One possible solution is to switch this call to the Responses API and use:

response = client.responses.create(
    model="gpt-5.4",
    input="Explain cats to dogs.",
    reasoning={"effort": "none"},
    max_output_tokens=100,
)

That returns normal text with reasoning_tokens: 0.

1 Like

Thanks for confirming. I looked into the Responses API, but unfortunately it doesn’t support n > 1, which my app needs for generating multiple options at once.

For now, I’m just dropping max_completion_tokens entirely from my chat completions call so it doesn’t break. It’s a bummer losing the hard cap on costs though, so hopefully the team patches the main endpoint soon.

1 Like

The fault seen here is that Chat Completions does not deliver the output if it is not complete. It is all classified as “reasoning” in usage, even if it is clear the output would have transitioned to the final seen output.

Then, that there actually is reasoning at “none”, just hidden behind a threshold of 128 tokens, before which where it is not billed.

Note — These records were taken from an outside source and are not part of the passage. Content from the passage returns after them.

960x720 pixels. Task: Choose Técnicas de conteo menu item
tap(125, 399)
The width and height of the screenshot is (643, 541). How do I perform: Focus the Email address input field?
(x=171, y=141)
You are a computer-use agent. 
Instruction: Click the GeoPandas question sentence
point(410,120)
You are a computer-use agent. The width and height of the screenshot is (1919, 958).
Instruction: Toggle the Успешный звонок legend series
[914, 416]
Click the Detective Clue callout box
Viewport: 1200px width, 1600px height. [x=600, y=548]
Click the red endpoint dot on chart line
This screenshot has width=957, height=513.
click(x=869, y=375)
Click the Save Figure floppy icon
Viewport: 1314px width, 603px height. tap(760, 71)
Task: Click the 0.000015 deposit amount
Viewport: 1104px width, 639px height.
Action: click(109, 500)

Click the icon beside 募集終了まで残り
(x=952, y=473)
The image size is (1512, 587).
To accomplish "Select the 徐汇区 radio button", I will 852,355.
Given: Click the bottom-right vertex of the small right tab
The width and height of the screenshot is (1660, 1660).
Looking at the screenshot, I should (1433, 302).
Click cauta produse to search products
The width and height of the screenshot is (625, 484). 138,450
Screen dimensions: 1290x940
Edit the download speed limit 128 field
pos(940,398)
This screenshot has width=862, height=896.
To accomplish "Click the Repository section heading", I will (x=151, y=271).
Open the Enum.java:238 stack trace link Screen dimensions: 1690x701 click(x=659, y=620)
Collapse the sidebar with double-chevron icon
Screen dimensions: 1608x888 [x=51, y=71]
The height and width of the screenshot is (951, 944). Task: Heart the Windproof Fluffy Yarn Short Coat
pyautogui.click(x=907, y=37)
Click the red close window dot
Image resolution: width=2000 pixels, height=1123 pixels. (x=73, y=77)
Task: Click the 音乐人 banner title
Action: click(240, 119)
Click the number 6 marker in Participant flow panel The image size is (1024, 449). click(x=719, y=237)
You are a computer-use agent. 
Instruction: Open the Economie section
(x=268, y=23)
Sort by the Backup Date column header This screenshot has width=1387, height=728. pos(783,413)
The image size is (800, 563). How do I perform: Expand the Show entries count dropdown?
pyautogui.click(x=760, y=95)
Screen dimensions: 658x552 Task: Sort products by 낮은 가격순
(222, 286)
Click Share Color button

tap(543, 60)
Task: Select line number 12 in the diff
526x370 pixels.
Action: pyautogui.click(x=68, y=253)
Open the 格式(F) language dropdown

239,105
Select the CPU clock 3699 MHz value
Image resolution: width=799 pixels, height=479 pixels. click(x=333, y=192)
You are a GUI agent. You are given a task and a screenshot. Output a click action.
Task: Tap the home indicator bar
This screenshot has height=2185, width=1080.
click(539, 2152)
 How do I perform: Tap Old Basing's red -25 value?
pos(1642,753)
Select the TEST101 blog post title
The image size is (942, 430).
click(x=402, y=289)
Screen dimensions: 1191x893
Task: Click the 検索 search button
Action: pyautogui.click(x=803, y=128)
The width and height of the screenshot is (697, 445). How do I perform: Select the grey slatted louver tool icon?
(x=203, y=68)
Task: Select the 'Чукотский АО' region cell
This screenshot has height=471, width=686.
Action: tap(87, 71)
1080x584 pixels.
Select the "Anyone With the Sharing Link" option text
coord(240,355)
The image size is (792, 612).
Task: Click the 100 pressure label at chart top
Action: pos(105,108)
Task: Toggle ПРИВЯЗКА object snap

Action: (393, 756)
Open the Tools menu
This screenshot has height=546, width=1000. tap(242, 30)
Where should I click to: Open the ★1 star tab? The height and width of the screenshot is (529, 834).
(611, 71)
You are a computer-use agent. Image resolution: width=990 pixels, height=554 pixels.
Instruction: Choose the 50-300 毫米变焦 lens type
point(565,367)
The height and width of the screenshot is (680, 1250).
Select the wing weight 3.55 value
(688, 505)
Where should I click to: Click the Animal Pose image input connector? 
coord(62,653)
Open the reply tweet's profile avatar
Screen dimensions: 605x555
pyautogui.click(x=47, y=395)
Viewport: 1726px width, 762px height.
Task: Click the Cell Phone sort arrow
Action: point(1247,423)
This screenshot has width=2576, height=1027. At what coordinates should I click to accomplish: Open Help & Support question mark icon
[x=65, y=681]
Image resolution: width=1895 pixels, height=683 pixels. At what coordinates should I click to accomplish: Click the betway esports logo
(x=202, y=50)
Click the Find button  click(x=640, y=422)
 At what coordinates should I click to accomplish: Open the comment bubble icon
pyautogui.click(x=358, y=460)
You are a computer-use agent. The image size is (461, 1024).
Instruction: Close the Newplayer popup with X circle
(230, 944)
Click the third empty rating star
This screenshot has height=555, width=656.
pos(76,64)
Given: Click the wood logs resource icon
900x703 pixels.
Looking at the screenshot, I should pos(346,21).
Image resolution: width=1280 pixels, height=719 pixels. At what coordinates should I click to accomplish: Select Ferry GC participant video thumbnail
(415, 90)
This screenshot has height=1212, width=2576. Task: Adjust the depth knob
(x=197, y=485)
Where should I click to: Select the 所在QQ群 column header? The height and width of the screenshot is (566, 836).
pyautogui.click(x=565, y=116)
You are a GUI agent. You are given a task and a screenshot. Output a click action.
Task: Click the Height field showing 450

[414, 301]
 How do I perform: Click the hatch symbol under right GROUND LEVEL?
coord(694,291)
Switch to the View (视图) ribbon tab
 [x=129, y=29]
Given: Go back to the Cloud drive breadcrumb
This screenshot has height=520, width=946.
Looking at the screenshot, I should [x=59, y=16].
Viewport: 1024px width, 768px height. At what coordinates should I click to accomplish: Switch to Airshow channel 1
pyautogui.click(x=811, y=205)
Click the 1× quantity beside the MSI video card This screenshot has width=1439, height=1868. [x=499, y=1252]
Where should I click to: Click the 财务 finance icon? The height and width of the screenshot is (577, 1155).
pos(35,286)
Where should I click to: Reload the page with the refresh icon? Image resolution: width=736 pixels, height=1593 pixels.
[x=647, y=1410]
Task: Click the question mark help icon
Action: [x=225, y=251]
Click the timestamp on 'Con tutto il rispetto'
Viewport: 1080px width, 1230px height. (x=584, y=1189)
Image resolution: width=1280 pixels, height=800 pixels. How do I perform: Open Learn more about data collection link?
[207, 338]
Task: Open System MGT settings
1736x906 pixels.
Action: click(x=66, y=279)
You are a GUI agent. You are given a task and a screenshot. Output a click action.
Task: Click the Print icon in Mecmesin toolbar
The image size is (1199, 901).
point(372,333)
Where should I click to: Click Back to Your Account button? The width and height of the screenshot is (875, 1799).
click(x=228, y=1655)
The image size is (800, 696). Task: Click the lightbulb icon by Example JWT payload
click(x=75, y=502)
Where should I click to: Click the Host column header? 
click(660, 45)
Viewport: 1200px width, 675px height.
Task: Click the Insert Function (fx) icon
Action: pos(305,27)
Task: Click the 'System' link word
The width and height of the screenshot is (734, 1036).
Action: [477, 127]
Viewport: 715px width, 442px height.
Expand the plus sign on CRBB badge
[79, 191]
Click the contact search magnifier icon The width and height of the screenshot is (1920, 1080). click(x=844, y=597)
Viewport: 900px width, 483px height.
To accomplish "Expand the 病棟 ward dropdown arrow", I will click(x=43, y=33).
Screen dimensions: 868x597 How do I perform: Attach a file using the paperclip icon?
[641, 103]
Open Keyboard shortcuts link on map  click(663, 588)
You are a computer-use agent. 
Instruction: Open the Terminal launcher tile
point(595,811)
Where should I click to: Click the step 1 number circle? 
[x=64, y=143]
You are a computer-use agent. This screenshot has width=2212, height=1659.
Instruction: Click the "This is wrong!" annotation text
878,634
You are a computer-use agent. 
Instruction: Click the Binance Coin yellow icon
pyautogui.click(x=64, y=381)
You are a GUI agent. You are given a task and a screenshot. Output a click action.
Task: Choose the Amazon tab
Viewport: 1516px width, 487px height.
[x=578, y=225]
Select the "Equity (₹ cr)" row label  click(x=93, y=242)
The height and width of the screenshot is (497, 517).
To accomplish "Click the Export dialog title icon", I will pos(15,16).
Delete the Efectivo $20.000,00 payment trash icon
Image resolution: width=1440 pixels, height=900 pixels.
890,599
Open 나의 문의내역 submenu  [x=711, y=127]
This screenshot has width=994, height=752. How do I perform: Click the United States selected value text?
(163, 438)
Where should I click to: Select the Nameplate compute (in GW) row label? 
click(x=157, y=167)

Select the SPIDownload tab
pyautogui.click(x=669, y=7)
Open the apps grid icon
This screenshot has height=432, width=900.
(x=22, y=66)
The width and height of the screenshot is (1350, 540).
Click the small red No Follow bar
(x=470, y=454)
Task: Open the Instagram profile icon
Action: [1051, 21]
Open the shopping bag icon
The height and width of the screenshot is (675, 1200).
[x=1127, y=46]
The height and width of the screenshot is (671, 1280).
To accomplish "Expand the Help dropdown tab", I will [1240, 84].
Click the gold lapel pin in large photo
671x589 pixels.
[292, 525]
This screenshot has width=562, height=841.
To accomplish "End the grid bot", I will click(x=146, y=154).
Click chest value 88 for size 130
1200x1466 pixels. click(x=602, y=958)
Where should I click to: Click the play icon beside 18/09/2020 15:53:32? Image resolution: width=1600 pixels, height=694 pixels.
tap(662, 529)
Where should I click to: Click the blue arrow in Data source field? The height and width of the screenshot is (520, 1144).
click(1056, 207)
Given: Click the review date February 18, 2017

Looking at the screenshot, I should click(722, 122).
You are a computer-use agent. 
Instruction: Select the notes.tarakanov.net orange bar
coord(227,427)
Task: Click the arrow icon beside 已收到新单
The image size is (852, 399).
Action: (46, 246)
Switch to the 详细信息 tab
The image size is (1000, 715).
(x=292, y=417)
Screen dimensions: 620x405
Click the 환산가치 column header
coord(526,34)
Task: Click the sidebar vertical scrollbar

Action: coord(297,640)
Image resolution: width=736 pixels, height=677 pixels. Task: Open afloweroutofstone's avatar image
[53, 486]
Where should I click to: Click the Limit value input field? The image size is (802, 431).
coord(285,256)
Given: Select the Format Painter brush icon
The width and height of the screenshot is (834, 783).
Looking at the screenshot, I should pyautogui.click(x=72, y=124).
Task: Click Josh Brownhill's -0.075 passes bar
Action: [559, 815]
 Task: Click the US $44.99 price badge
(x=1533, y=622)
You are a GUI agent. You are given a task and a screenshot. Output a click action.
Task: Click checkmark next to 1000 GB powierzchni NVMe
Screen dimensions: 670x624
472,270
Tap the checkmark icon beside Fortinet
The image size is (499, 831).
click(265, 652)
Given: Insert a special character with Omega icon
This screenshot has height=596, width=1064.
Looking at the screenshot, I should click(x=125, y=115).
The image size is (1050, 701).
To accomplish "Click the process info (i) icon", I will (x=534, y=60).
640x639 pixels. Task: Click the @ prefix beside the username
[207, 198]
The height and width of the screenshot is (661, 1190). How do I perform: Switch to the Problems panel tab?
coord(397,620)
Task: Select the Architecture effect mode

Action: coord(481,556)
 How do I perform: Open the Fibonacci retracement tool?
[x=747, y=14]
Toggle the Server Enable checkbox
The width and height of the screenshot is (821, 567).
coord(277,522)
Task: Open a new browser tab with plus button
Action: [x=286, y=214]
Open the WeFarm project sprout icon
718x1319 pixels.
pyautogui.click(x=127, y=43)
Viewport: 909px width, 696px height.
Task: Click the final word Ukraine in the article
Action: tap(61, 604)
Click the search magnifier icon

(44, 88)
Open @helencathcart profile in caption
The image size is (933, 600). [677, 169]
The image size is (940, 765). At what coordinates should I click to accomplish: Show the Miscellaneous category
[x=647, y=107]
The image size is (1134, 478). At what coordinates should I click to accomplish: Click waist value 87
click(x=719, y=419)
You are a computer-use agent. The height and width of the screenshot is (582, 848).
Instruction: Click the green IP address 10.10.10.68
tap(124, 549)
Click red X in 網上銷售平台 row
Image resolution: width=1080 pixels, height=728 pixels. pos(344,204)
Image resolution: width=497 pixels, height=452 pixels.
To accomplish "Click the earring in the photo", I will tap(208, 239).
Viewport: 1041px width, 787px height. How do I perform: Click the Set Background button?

I’ve made posts about this before. Let’s say the AI will write 500 tokens quite predictably. With max_completion_tokens at 300, 400, 500, you get all “reasoning” and never a non-stream output. Increase that more, eventually you get the switch to the full output instead of no output, getting what you paid for only when the AI has reached the stop sequence and the output is done.

This symptom on Chat Completions has continued on reasoning models, with no sign that my reporting of this issue has had any impact. You pay, to then not get the partial output.

Hey everyone, Thank you for flagging this behaviour. While the workaround would be to use response api, we have also flagged this to our engineering team and they are looking into this for you. Thank you!

3 Likes